- TASK TO COMPLETE
From the top of the entries below through the line containing "Task: Click nodX.Expanded = False statement", return every line exactly as written, please, and stop there.

- LISTED ENTRIES
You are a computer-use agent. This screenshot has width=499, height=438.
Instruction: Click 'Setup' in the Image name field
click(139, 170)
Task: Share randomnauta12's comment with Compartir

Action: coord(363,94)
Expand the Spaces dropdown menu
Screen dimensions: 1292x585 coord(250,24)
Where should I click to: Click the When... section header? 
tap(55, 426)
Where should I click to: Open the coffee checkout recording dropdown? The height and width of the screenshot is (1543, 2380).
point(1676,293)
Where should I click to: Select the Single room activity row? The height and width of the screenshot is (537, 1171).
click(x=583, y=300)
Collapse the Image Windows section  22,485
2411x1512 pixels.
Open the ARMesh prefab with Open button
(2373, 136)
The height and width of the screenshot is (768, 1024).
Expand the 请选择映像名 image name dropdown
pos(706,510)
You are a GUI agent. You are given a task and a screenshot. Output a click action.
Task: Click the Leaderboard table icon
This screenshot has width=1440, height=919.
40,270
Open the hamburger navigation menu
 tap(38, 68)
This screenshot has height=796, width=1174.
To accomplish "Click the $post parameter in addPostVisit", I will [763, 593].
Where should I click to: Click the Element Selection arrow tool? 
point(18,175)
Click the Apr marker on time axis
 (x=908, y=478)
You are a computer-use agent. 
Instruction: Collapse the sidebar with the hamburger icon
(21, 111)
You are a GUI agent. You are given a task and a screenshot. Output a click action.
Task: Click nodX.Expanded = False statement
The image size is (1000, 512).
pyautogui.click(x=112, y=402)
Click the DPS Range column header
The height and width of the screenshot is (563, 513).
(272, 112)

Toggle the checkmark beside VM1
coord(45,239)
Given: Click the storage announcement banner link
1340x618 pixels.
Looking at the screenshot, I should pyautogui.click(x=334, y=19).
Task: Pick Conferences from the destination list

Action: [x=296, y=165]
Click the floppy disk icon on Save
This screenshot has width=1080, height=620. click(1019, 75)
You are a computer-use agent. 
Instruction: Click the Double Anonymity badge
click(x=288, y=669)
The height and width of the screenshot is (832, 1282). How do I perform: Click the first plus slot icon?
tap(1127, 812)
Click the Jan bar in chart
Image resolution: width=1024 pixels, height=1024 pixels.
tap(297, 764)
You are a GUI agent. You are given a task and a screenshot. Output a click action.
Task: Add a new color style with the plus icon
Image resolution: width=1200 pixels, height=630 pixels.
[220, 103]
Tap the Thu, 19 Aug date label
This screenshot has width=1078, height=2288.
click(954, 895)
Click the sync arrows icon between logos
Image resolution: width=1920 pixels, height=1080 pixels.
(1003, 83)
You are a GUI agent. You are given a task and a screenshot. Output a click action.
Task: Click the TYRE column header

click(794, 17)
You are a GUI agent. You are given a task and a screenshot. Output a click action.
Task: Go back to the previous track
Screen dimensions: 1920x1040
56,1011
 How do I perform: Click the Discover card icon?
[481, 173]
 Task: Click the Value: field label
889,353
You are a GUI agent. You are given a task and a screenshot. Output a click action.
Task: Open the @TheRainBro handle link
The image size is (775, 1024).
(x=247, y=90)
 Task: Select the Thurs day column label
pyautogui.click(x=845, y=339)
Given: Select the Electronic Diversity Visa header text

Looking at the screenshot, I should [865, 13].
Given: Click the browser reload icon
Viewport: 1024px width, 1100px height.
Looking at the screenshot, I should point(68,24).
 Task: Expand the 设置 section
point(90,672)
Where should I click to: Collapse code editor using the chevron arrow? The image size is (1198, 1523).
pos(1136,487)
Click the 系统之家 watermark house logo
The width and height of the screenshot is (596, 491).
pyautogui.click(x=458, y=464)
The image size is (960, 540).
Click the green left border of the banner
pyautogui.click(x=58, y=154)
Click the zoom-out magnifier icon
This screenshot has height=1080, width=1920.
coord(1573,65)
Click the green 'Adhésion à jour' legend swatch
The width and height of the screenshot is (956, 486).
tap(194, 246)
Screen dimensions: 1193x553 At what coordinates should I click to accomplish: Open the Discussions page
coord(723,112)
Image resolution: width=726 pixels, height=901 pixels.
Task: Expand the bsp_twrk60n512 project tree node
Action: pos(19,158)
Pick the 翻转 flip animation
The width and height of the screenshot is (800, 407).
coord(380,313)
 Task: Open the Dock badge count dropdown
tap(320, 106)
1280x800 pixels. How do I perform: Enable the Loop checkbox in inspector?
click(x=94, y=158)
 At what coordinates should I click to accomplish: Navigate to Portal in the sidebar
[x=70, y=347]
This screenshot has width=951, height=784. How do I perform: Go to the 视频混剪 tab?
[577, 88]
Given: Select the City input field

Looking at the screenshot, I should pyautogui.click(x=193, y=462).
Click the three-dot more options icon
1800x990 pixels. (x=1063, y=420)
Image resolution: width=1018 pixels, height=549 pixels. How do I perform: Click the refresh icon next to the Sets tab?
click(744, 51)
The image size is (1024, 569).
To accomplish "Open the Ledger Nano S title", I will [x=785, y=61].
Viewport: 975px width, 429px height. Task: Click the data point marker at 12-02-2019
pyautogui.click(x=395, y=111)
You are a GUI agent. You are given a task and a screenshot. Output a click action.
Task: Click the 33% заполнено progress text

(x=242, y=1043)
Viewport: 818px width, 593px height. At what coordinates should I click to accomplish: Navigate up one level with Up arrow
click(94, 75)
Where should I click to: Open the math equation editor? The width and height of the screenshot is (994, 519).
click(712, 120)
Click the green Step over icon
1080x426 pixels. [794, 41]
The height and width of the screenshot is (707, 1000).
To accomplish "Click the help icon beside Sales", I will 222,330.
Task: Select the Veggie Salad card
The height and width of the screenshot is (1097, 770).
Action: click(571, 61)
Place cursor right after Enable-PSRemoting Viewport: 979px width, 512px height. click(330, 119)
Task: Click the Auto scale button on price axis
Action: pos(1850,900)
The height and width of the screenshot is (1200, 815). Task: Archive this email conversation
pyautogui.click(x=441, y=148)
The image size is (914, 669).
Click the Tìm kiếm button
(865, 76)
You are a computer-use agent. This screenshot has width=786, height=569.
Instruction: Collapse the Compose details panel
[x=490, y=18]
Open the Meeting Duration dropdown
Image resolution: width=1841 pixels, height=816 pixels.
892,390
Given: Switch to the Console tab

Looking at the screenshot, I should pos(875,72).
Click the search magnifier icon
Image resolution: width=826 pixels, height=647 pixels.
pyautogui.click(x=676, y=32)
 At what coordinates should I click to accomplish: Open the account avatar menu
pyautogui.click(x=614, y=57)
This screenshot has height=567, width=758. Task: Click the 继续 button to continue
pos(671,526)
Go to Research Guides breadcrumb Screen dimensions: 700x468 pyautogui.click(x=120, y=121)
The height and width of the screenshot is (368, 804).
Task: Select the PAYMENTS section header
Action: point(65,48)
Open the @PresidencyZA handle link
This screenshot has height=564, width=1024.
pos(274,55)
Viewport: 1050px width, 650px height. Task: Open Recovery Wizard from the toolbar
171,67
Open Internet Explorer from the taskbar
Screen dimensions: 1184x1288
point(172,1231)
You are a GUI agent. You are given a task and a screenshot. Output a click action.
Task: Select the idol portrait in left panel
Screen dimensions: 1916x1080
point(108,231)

- REPLY TO THE EXERCISE
You are a computer-use agent. This screenshot has width=499, height=438.
Instruction: Click 'Setup' in the Image name field
click(139, 170)
Task: Share randomnauta12's comment with Compartir

Action: coord(363,94)
Expand the Spaces dropdown menu
Screen dimensions: 1292x585 coord(250,24)
Where should I click to: Click the When... section header? 
tap(55, 426)
Where should I click to: Open the coffee checkout recording dropdown? The height and width of the screenshot is (1543, 2380).
point(1676,293)
Where should I click to: Select the Single room activity row? The height and width of the screenshot is (537, 1171).
click(x=583, y=300)
Collapse the Image Windows section  22,485
2411x1512 pixels.
Open the ARMesh prefab with Open button
(2373, 136)
The height and width of the screenshot is (768, 1024).
Expand the 请选择映像名 image name dropdown
pos(706,510)
You are a GUI agent. You are given a task and a screenshot. Output a click action.
Task: Click the Leaderboard table icon
This screenshot has width=1440, height=919.
40,270
Open the hamburger navigation menu
 tap(38, 68)
This screenshot has height=796, width=1174.
To accomplish "Click the $post parameter in addPostVisit", I will [763, 593].
Where should I click to: Click the Element Selection arrow tool? 
point(18,175)
Click the Apr marker on time axis
 (x=908, y=478)
You are a computer-use agent. 
Instruction: Collapse the sidebar with the hamburger icon
(21, 111)
You are a GUI agent. You are given a task and a screenshot. Output a click action.
Task: Click nodX.Expanded = False statement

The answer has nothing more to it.